● **YOUR TASK**: Report the number of lines holding "ellipsis" in the material below, and nothing more.

_____

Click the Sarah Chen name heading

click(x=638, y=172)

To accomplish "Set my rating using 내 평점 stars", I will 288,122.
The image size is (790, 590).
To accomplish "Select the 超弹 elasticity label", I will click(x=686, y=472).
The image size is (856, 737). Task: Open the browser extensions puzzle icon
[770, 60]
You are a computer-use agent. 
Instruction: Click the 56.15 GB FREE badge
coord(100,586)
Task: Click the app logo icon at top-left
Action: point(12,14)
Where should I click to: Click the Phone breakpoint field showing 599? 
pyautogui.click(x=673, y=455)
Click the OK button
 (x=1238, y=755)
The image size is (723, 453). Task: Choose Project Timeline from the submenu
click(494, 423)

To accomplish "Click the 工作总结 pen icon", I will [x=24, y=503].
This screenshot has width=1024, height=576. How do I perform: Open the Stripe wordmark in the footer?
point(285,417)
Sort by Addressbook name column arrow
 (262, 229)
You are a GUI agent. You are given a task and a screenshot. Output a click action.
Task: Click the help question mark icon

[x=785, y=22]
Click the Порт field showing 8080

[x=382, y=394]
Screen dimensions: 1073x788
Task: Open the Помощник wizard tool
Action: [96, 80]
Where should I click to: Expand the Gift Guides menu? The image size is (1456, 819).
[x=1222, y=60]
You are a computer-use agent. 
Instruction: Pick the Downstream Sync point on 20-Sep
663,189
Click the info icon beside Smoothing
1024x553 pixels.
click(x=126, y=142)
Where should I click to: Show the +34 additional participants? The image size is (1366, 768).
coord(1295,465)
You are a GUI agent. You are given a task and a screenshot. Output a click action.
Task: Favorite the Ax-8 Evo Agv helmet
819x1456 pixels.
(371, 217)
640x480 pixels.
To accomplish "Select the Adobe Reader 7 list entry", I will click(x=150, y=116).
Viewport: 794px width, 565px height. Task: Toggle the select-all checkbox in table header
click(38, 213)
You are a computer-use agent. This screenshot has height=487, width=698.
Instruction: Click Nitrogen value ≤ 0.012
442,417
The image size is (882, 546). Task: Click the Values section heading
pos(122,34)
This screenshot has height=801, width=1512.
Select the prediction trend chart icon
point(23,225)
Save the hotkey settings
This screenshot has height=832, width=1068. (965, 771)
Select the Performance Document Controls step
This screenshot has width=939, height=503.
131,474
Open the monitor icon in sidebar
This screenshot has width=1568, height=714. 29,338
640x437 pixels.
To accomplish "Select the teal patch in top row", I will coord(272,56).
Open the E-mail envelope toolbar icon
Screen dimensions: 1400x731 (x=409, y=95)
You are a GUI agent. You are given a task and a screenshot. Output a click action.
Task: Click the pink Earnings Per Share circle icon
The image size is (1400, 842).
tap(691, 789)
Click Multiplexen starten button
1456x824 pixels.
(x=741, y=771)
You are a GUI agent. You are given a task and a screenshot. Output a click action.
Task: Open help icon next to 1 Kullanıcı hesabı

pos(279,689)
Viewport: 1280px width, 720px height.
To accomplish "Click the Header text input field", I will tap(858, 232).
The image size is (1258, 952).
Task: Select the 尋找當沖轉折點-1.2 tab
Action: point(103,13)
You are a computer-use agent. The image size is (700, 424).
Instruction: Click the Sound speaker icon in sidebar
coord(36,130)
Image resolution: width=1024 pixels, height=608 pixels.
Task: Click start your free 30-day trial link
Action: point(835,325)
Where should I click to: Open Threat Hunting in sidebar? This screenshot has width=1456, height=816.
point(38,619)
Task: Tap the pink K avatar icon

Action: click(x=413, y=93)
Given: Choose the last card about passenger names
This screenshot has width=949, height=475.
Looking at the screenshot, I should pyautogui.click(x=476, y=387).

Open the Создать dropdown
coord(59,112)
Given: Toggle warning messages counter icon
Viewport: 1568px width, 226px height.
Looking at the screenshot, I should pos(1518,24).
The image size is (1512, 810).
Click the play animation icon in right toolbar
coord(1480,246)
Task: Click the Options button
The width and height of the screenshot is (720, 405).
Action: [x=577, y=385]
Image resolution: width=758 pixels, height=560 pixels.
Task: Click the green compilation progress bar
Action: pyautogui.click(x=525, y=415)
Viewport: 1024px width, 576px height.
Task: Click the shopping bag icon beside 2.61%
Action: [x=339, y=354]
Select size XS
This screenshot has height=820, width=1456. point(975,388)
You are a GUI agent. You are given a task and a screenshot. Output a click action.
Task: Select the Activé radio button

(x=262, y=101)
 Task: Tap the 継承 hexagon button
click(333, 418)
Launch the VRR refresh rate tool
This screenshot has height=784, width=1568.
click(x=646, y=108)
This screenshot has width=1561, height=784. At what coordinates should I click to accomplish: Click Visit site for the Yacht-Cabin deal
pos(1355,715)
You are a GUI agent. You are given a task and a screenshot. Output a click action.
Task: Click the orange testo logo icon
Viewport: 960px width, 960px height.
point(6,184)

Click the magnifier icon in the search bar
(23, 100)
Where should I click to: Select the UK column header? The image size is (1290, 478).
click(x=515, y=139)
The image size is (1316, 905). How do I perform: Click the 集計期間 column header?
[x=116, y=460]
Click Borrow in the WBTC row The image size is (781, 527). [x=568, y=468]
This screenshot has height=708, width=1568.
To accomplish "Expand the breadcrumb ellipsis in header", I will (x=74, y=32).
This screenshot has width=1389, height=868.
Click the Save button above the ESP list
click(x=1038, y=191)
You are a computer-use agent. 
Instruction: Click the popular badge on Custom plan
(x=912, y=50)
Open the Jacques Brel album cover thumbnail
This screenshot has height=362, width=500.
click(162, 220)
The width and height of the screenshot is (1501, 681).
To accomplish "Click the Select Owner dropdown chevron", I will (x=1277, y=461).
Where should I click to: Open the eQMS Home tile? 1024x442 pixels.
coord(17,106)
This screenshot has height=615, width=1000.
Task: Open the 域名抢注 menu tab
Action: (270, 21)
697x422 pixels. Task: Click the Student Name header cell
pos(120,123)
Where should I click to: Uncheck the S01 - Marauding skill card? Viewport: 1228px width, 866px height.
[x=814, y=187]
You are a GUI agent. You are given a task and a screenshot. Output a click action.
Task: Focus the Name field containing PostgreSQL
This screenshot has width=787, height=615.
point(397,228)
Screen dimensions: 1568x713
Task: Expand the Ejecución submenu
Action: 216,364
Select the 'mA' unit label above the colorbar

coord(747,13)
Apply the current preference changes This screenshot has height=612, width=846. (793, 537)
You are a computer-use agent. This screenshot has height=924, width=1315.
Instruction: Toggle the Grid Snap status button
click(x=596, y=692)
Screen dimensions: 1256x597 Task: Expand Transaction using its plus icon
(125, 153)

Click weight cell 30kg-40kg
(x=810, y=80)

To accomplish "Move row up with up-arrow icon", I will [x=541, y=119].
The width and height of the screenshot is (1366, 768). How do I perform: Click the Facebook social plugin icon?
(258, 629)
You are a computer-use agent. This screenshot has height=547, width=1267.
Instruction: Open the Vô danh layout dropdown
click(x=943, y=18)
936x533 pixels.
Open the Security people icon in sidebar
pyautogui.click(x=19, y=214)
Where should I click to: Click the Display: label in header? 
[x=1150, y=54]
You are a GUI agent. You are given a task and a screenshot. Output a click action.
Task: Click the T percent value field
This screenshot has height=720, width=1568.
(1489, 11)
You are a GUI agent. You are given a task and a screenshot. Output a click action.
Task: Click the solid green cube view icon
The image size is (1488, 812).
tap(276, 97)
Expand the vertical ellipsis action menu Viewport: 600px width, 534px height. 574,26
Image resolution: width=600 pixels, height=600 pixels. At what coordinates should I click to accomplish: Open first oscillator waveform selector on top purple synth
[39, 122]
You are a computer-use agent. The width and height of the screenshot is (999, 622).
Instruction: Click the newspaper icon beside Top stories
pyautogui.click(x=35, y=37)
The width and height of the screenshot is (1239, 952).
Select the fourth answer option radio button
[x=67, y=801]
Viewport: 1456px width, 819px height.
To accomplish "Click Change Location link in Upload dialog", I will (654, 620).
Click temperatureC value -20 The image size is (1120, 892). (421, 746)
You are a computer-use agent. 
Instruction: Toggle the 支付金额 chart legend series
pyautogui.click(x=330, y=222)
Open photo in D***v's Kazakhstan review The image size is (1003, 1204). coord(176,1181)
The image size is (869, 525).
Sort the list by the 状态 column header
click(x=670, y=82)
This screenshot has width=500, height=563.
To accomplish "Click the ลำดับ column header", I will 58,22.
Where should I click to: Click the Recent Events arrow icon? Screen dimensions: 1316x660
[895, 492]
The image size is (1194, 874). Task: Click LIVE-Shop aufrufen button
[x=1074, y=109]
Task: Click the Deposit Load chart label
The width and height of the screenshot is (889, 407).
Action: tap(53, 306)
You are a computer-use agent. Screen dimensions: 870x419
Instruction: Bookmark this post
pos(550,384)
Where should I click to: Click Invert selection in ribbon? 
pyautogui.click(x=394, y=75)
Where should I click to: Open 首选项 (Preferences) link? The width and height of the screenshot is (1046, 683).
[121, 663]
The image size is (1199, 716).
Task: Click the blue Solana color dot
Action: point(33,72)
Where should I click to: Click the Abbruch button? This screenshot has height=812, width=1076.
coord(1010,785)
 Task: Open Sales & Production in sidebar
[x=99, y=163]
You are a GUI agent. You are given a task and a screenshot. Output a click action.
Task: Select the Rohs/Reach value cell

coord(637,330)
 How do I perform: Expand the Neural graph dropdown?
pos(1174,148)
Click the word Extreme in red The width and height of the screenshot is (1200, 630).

_____

● **ANSWER TO THIS TASK**: 2